Details of the new policy were unveiled a fortnight ago after the NSW Liberals and Nationals made a deal on koala protection which gives more concessions to farmers.
The new planning regulations will leave them largely exempt from extra koala protection responsibilities.
Rural areas will be removed from the new State Environment Planning Policy on koalas and come under a new code that is yet to be developed.
Land that is zoned for farming and forestry will not be subject to the rules designed to protect koala habitat.
The changes will focus on high-conservation areas where 95 per cent of development occurs, and there'll be specific plans for koala habitat in the Tweed and Byron shires.
However, NSW Farmers Association president James Jackson said he was concerned about the finer detail.
"The stinger of this is in the tail, and that is the proposal to actually review land management codes," he said.
"So although on the face of it it seems to be something we concur with, the stinger is exactly how the land management codes and guidelines will be affected."
Mr Jackson said he would be looking for more clarification on the new policy and for more information regarding reviews of land management codes.
"We're desperately trying to find out exactly what this means and what the impact is for our farmers and their ability to conduct their business on their land," he said.

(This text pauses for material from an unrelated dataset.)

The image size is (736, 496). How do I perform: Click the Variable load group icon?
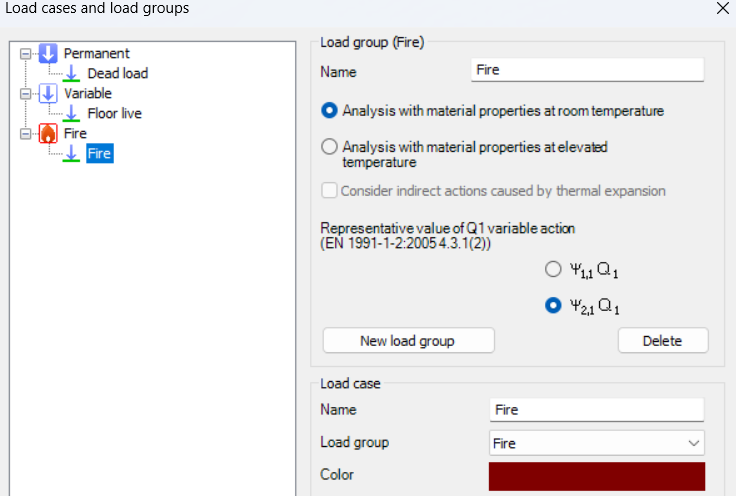pyautogui.click(x=48, y=93)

However, Mr Jackson denied that any concessions given to farmers would see koalas threatened.
"The koalas that are alive in New South Wales at the moment are almost exclusively alive on private property managed under these codes."
'Catastrophic' policy
Green groups have labelled the new policy as "catastrophic".
A forest conservation group has described the NSW Government's new koala policy as a death blow for koalas.
North East Forest Alliance president Dailan Pugh said he was concerned that it removed councils' ability to regulate logging on private land.
"So council can no longer require a consent for logging or prohibit it, so currently throughout north-east New South Wales there's something like 167,000 hectares of land that's zoned for protection where logging's not allowed and there's about another 600,000 hectares where councils require consent," he said.
"So under what they're proposing here, all that protection gets removed.
"Across the board, councils' ability to regulate what occurs on private land is gone in terms of logging and they're doing that because they're concerned that too many councils are, to use their words, 'greenie councils' who are requiring these constraints for logging.